# [Data in this exercise]
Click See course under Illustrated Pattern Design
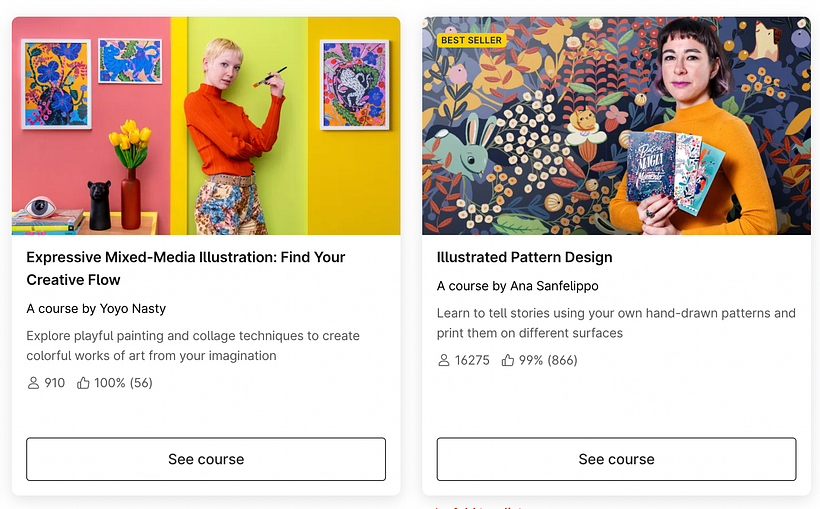The height and width of the screenshot is (509, 820). click(617, 459)
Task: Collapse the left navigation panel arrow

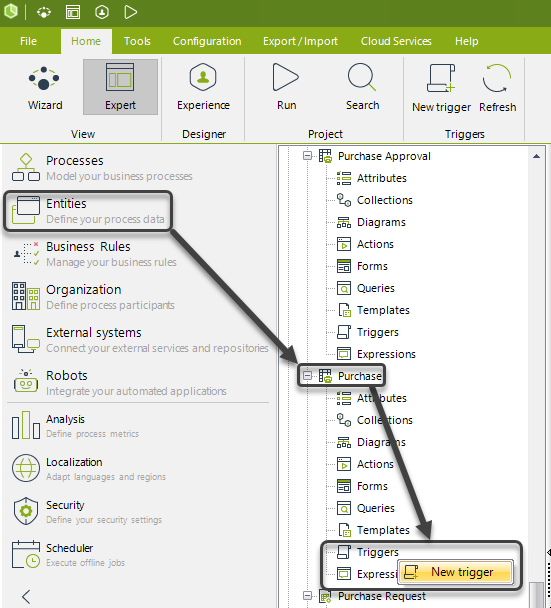Action: pyautogui.click(x=26, y=596)
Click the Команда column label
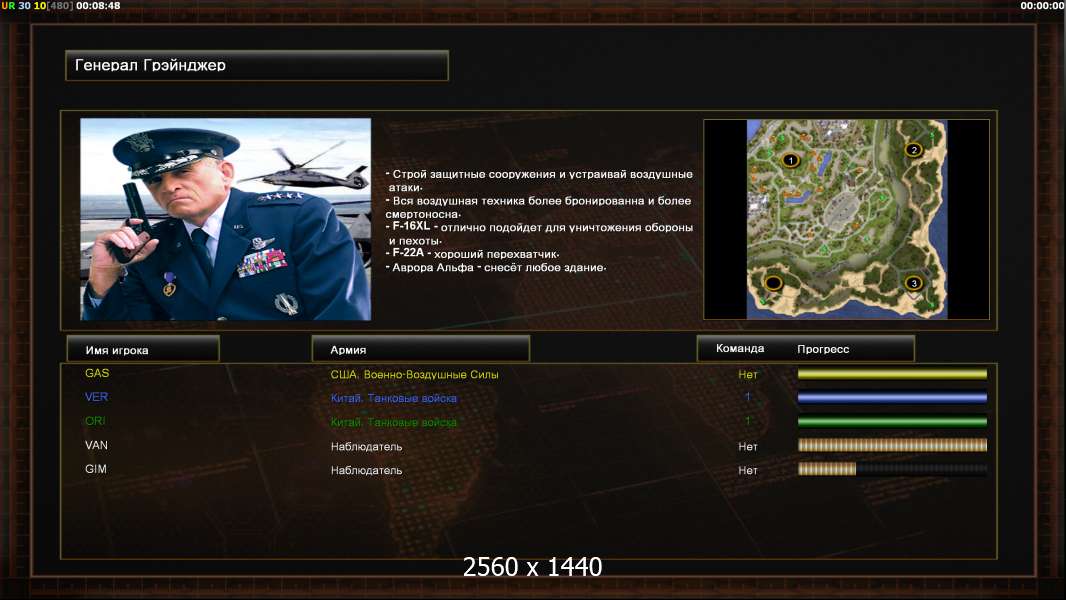 (740, 349)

# [Problem details]
Beginning with the line that contains "Task: Collapse the" and ending with the final line of the entries, every line must be copied exactly; the pictures must not.

# [Answer]
Task: Collapse the left navigation panel arrow

Action: pyautogui.click(x=26, y=596)
Click the Команда column label
 (740, 349)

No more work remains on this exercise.